À la recherche de la mémoire perdue : les origines de la Journée internationale des femmes

08/03/2022 |

Par Maria Lúcia da Silveira et SOF

Mémoire, organisation internationale et révolution : découvrez l'histoire du 8 mars, journée internationale de lutte proposée par les femmes socialistes

1917, Petrograd. Fototeca Storica Nazionale

La principale référence historique aux origines de la Journée internationale des femmes est la 2e Conférence internationale des femmes socialistes tenue en 1910 à Copenhague, au Danemark. À cette époque, la dirigeante socialiste allemande Clara Zetkin et d’autres militantes ont présenté une résolution proposant d’instituer officiellement une journée internationale des femmes, à l’instar des socialistes des États-Unis.

Dès lors, les célébrations ont commencé à avoir un caractère international, se développant dans toute l’Europe, à partir de l’organisation et de l’initiative des femmes socialistes. Cette résolution et d’autres sources historiques ont incité la chercheuse Renée Côté à rechercher des liens perdus dans l’histoire de la Journée internationale des femmes. D’autres chercheuses se sont également consacrées à dévoiler cette histoire.

La recherche des sources historiques de cette période (journaux de l’époque, presse socialiste et documents du mouvement des femmes) montre que la création de la Journée internationale de lutte des femmes est le résultat de l’articulation internationale des socialistes, et que la définition ultérieure du 8 mars pour cette journée de lutte a été motivée par la mobilisation des femmes qui a déclenché la Révolution russe. Dans les sources historiques, aucun document n’a été trouvé faisant référence à un incendie qui a entraîné la mort d’un grand nombre de femmes et qui a motivé la création d’une journée des femmes.

----------

__Exercices à réaliser__
1. Traduisez en anglais cette phrase de l’extrait sur les origines de la Journée internationale des femmes : « D’autres chercheuses se sont également consacrées à dévoiler cette histoire. »
2. Sélectionnez dans les enregistrements chaque ligne contenant la chaîne « navigation », puis recopiez ces lignes.

----------

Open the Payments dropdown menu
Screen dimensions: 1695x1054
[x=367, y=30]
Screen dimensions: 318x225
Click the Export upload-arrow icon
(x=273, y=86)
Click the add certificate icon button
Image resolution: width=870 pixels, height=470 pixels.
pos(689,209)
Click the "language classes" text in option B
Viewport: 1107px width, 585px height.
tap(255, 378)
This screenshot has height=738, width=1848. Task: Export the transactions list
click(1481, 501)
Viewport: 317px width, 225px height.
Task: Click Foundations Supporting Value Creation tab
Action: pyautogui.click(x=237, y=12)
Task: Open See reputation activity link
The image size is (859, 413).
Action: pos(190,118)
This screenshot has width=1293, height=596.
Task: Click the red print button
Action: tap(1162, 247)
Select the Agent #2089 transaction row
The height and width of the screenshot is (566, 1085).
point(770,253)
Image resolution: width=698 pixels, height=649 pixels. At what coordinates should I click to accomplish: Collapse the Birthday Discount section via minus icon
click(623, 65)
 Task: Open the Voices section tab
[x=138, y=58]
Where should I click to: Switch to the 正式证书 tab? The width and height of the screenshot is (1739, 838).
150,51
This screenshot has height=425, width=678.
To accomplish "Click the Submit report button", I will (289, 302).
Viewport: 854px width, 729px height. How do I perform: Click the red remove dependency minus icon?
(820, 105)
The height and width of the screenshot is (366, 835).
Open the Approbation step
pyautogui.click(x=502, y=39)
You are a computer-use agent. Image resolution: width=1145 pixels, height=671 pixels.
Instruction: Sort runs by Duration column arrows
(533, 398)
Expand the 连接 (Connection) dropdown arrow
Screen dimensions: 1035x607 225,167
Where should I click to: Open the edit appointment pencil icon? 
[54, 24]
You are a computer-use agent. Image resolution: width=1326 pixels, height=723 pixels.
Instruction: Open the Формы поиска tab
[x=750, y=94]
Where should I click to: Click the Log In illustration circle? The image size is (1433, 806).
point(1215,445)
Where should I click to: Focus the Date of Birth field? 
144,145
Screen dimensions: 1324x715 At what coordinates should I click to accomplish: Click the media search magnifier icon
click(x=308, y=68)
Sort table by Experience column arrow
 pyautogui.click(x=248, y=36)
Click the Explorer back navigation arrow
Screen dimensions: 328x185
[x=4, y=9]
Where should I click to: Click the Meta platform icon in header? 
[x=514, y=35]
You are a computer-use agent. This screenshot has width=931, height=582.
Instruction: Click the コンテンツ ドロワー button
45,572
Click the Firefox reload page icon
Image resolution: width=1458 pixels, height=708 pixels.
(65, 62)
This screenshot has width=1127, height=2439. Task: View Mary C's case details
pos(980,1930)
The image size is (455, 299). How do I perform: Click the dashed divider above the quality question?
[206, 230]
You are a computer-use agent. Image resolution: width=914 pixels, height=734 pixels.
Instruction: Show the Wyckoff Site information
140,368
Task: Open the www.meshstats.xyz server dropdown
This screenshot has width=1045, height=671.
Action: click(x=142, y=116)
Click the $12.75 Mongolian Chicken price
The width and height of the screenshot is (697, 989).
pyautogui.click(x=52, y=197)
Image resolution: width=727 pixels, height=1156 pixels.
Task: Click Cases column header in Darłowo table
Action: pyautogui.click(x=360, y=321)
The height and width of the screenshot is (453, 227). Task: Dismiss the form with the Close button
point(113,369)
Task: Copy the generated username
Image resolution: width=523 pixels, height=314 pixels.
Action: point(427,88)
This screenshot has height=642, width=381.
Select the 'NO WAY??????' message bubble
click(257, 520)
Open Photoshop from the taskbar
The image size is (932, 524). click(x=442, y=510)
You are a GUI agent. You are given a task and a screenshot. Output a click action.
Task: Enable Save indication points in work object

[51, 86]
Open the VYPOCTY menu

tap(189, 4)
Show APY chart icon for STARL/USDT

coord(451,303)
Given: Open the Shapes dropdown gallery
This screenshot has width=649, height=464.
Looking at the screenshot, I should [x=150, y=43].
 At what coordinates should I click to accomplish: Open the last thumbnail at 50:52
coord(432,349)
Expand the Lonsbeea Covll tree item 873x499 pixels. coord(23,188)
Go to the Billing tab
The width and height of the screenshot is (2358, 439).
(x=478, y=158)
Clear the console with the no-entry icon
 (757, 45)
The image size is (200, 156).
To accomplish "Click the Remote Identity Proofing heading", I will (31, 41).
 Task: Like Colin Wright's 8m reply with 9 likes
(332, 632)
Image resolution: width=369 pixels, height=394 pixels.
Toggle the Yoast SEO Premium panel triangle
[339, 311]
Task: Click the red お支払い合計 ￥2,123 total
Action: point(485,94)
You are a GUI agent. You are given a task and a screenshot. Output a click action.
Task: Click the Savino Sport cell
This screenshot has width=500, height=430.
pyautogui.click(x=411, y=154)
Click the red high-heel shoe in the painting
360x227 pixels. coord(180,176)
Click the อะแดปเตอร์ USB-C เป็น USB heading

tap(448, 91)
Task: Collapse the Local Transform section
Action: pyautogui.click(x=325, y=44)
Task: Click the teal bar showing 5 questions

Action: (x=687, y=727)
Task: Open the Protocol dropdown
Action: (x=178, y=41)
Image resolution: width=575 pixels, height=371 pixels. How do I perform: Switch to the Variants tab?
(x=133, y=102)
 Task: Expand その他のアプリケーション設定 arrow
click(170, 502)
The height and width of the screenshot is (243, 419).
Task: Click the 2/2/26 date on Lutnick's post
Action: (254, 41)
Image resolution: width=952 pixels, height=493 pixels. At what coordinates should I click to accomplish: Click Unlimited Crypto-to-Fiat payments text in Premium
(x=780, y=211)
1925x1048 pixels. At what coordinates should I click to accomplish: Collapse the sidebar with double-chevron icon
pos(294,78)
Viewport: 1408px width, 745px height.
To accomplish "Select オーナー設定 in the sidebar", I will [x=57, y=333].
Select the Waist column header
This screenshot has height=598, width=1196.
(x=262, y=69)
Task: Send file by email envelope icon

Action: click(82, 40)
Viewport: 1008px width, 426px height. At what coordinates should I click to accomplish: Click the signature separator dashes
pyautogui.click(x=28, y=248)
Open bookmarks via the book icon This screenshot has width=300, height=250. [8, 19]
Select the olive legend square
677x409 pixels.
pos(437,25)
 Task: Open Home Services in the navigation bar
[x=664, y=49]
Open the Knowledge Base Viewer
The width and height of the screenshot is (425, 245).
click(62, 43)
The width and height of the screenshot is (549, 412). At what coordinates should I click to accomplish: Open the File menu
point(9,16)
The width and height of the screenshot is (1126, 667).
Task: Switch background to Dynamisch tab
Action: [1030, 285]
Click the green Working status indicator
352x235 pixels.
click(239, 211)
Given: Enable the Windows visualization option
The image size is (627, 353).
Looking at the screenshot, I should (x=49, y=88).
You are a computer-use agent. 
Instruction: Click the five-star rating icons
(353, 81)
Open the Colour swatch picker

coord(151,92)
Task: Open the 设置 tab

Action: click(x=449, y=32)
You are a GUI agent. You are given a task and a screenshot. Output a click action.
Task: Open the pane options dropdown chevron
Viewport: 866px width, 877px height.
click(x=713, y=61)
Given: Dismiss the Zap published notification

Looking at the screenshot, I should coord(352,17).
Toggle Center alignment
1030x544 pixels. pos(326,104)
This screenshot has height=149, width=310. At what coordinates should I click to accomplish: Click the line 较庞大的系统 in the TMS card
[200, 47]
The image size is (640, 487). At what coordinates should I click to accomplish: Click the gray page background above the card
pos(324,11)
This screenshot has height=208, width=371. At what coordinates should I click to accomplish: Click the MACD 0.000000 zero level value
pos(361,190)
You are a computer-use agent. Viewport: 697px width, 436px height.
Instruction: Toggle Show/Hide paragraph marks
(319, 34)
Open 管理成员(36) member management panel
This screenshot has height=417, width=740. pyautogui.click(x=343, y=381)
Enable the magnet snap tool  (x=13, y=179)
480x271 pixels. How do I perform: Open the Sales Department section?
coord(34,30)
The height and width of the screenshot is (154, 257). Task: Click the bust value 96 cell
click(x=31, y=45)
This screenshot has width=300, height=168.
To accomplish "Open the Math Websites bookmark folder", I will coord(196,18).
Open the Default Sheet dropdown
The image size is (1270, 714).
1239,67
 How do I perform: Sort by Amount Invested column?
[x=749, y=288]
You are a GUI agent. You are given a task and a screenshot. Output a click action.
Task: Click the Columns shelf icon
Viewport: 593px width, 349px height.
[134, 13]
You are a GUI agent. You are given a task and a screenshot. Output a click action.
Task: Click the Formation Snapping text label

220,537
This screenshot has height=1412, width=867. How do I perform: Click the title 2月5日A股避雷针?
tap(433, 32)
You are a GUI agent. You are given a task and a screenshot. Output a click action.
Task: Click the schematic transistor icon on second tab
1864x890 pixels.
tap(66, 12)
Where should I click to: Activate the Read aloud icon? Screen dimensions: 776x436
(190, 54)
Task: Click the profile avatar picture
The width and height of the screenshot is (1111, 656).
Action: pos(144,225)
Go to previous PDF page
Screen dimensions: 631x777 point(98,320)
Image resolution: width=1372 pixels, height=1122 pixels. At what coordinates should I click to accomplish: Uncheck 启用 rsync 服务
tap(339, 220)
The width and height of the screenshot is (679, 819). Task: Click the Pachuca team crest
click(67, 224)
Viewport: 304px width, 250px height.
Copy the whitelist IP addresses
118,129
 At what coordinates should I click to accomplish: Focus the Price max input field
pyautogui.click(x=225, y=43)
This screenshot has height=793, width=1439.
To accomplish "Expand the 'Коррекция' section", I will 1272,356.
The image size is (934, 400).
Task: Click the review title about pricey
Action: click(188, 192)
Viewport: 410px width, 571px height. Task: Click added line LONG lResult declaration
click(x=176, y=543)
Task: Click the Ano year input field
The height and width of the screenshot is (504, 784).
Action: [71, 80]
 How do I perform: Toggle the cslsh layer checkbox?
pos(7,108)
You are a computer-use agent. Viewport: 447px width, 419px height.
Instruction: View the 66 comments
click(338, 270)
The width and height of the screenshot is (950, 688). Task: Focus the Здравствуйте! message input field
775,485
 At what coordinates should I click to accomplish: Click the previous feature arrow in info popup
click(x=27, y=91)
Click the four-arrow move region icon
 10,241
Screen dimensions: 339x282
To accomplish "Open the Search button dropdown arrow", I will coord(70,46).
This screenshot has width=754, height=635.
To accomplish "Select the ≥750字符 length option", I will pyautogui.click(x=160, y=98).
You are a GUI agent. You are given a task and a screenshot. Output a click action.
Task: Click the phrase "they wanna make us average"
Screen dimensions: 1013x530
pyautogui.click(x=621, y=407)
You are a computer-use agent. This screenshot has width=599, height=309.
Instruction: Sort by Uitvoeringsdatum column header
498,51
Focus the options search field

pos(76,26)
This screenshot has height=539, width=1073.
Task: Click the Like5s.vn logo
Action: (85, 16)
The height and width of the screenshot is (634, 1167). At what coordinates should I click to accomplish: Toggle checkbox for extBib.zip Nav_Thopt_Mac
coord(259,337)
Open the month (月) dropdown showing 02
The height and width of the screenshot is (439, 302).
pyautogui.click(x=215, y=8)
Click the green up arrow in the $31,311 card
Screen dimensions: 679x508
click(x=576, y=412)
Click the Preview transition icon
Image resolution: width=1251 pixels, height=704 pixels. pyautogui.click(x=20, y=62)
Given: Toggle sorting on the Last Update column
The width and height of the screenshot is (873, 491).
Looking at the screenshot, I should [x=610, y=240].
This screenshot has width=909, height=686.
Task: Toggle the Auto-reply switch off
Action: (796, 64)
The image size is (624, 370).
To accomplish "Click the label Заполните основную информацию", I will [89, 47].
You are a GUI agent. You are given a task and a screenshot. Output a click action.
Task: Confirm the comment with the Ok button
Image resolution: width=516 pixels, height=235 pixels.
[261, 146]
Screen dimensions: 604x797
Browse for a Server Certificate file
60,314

----------

__Réponses attendues__
1. Other women researchers have also devoted themselves to uncovering this history.

2.
Click the Explorer back navigation arrow
 Task: Open Home Services in the navigation bar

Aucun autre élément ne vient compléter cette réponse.